Challenge
Copy the records below word for word, beginning at the line that contains "Switch to the" and stopping after the line that contains "Action: pyautogui.click(x=572, y=836)".

--- Start of Available data ---

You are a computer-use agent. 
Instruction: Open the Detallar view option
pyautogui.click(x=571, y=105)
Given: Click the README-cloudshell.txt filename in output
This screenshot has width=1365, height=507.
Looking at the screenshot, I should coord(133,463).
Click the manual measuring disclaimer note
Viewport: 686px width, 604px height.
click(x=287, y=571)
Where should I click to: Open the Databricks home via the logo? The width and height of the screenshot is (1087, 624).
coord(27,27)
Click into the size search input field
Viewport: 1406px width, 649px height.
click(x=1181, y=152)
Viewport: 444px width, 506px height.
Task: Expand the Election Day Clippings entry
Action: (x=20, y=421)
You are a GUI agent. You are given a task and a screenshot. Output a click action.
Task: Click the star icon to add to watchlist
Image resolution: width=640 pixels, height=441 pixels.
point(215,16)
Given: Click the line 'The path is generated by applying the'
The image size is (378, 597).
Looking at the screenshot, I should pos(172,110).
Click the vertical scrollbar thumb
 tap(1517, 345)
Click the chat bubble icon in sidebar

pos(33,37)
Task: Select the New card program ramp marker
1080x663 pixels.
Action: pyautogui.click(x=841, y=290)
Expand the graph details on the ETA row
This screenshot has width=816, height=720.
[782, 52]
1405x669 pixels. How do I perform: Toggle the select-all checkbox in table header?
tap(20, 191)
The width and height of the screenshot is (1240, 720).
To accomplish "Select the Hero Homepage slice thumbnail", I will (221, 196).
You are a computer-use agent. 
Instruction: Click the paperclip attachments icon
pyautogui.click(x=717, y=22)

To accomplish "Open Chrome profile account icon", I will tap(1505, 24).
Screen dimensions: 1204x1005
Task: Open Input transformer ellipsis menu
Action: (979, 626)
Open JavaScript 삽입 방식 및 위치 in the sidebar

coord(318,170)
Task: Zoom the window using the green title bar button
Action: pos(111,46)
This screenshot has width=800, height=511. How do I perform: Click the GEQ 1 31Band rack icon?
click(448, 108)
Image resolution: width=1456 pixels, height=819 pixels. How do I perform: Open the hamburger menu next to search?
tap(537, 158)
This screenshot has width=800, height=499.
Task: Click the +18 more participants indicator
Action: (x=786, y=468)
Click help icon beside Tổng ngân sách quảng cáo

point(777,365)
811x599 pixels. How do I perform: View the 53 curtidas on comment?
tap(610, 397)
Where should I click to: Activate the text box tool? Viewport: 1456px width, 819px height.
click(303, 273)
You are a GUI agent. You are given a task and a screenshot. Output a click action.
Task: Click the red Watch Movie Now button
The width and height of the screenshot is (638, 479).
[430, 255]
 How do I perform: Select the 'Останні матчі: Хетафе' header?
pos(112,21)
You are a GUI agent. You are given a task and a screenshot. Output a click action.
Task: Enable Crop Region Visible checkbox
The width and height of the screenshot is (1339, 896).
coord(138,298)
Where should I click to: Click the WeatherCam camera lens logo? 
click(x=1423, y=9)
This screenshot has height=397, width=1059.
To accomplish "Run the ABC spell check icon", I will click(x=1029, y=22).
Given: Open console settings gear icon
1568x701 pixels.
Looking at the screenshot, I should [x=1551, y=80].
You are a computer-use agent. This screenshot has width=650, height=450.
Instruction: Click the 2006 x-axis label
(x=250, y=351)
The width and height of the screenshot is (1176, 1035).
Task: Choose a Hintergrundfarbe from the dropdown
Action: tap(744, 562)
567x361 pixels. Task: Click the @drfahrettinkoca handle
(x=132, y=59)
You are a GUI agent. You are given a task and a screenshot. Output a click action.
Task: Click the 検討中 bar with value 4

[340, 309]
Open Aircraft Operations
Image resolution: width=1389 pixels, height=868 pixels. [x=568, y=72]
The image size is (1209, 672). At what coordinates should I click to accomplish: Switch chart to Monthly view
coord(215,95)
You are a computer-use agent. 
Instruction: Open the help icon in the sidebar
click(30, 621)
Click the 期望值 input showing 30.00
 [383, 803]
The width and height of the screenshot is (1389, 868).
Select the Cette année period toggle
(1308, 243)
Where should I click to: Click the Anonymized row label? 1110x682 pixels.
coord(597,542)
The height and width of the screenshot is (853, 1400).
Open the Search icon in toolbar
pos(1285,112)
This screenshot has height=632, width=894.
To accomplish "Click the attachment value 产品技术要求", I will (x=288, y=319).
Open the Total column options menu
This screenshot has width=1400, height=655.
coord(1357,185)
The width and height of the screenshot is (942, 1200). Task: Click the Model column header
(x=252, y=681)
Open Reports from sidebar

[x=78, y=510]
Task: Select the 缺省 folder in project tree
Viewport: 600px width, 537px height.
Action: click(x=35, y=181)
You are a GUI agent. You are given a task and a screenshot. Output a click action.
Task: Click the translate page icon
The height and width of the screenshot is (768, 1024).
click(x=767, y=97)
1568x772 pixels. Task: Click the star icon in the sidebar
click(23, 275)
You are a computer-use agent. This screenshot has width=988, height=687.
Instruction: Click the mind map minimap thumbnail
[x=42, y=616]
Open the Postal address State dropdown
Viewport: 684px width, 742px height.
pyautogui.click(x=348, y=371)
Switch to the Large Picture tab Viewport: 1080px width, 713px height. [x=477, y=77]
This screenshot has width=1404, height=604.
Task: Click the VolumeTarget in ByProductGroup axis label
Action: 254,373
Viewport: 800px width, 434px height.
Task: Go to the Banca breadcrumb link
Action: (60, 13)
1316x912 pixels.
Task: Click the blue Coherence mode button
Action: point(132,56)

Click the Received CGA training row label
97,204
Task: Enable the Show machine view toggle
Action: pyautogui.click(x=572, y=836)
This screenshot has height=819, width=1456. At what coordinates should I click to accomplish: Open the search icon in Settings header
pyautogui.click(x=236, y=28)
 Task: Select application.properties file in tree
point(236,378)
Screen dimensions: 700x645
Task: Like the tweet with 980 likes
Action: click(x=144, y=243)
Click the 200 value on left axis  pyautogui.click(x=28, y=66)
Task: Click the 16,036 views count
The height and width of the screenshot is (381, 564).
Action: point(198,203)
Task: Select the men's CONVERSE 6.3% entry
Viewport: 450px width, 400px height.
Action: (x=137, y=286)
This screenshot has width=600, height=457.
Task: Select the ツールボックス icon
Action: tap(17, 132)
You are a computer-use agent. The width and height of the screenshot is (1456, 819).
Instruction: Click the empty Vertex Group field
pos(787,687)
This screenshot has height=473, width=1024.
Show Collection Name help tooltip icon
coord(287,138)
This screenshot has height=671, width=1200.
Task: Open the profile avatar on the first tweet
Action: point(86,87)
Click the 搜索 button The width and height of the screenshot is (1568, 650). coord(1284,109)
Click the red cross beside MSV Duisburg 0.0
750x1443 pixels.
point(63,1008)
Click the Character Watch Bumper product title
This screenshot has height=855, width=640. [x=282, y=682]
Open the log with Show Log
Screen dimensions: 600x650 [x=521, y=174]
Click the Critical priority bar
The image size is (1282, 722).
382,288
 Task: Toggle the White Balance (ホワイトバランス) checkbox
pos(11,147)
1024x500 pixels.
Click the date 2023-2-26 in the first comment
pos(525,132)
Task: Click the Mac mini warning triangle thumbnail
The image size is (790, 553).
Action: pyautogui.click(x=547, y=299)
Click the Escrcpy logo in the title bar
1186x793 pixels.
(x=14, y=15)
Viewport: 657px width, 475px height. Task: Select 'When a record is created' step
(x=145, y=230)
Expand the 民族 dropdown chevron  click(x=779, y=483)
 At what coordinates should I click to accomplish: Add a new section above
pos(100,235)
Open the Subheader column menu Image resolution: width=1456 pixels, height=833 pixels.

--- End of Available data ---

Exercise solution
Switch to the Large Picture tab Viewport: 1080px width, 713px height. [x=477, y=77]
This screenshot has width=1404, height=604.
Task: Click the VolumeTarget in ByProductGroup axis label
Action: 254,373
Viewport: 800px width, 434px height.
Task: Go to the Banca breadcrumb link
Action: (60, 13)
1316x912 pixels.
Task: Click the blue Coherence mode button
Action: point(132,56)

Click the Received CGA training row label
97,204
Task: Enable the Show machine view toggle
Action: pyautogui.click(x=572, y=836)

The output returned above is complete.